Ora arriva Haier. A ricordarci cosa sia la globalizzazione e quanto abbia effetti anche sotto casa la crisi della Cina, che sta reimpostando le strategie delle multinazionali di quel Paese. E che insieme alle altre due vicende mostra come il capitolo della competitività del bianco vada ripreso in mano. Perché è chiaro che qualcosa non torna. Un anno fa, alla firma dell’accordo che salvava la presenza di Electrolux in Italia, lo storico manager della Zanussi Maurizio Castro lanciava un monito.
Diceva in sostanza Castro: usiamo il tempo guadagnato con questo accordo per riverificare le condizioni di competitività di quel che resta dell’elettrodomestico in Italia. Per studiare le mosse, a partire da un contratto specifico di settore, per colmare quel deficit di competitività che rischia di veder partire per l’estero le lavorazioni ad ogni ritorno di crisi, facendo piazza pulita anche dell’indotto.
Un anno dopo (e senza contare qui la vicenda Whirlpool) i segnali contrastanti del settore paiono convergere tutti nel dimostrare che quel monito, riproposto da Castro dopo il caso Haier, è più attuale che mai.
ll tema è se riusciranno politica, sindacato e imprese a riaprire il capitolo con una visione di prospettiva.
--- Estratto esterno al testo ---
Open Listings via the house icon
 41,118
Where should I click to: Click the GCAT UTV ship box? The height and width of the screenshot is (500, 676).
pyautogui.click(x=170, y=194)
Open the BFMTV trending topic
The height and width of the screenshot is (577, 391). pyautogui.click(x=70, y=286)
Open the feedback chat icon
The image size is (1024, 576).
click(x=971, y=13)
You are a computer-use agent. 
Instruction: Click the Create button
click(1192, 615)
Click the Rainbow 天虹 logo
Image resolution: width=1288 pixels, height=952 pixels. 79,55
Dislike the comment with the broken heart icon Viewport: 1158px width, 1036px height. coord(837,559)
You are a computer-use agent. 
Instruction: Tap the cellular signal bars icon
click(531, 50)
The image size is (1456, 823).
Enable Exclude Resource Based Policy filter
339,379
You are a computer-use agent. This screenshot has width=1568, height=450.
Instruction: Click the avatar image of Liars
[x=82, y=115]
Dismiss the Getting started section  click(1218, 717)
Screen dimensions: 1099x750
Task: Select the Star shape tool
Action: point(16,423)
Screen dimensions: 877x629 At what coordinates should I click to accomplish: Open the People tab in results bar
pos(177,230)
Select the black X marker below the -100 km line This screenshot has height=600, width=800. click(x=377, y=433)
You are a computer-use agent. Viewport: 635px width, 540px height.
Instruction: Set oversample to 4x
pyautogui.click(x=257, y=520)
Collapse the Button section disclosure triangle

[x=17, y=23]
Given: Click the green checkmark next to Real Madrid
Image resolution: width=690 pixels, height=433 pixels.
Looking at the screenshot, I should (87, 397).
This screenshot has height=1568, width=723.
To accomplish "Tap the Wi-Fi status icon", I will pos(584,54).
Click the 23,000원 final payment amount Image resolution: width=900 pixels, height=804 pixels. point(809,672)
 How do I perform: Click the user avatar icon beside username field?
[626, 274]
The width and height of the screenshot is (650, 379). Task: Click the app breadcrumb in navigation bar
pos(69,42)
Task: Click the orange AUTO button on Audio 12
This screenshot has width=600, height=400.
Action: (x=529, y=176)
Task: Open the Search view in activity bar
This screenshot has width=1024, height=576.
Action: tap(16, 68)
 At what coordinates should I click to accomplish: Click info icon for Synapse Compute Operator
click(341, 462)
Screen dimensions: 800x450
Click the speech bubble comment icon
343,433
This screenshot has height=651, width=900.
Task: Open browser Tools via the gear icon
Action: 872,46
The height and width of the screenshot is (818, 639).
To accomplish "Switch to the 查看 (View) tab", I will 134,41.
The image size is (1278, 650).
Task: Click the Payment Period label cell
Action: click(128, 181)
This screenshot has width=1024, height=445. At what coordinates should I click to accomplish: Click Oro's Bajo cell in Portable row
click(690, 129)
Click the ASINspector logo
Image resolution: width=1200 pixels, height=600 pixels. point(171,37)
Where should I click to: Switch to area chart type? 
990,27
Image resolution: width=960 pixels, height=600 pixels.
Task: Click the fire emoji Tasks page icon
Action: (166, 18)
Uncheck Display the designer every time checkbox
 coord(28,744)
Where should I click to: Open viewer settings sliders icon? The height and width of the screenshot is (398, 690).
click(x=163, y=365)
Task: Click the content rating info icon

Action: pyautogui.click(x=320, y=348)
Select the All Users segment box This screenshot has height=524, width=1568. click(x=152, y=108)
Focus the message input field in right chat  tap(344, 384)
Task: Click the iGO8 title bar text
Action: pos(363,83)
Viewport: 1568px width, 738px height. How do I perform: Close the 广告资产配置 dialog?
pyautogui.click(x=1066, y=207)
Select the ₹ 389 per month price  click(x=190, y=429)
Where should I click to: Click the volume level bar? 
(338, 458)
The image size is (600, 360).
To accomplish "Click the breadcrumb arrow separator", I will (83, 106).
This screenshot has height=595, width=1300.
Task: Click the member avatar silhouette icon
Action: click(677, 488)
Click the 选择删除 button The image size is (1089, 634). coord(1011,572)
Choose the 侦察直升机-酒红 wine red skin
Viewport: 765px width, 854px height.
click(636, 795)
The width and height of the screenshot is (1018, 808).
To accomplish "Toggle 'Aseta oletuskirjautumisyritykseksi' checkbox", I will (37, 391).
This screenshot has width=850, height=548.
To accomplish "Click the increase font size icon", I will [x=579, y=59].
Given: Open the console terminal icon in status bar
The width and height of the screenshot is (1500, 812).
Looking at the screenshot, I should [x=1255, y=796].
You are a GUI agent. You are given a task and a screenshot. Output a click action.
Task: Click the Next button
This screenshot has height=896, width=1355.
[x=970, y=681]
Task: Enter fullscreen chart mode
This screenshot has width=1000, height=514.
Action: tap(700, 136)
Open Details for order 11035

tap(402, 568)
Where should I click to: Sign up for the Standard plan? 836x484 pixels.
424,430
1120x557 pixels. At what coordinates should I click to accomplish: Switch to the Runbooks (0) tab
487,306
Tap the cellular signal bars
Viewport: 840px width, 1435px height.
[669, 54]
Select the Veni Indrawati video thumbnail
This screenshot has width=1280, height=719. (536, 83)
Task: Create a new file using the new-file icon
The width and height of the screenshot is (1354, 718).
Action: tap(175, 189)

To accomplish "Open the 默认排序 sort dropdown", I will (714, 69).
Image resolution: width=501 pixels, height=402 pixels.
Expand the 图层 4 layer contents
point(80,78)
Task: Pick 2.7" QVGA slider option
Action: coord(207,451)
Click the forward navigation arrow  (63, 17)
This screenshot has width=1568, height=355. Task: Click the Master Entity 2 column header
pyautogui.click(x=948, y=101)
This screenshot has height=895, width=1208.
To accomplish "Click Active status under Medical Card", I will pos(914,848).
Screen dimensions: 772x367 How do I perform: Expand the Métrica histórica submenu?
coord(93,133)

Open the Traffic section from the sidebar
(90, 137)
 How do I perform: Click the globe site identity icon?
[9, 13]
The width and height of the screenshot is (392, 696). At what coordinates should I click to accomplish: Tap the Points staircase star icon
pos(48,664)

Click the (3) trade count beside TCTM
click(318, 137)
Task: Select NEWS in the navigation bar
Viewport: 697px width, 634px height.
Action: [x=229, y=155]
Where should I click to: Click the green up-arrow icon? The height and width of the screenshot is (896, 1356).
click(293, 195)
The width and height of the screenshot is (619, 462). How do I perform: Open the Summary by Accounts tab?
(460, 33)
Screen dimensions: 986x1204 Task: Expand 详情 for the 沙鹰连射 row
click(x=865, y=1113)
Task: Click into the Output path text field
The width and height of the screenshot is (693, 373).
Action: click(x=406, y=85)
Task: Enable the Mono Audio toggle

Cercando di consolidare alcuni segnali di ripresa per costruire le condizioni competitive per dare un futuro al settore in Italia, se si parte dal presupposto di volerne salvare la presenza. Il rischio di dover abbandonare i vantaggi relativi che ciascuna parte ha nel frattempo conquistato congiura contro la possibilità. Ma va tenuto conto di quale sia il rischio: di rimanere in un guado che rischierebbe di mettere in seria difficoltà il comparto, al centro di una aggressiva competizione globale, al minimo segnale di crisi.
Il rischio, stando così le cose, è di ritrovarsi a discutere nei prossimi anni di fronte ad una discussione sul baratro, per trattenere aziende che vogliono chiudere tutto e trasferire le lavorazioni in Paesi più convenienti, trascinando nella fine di un settore industriale anche gran parte dell’indotto.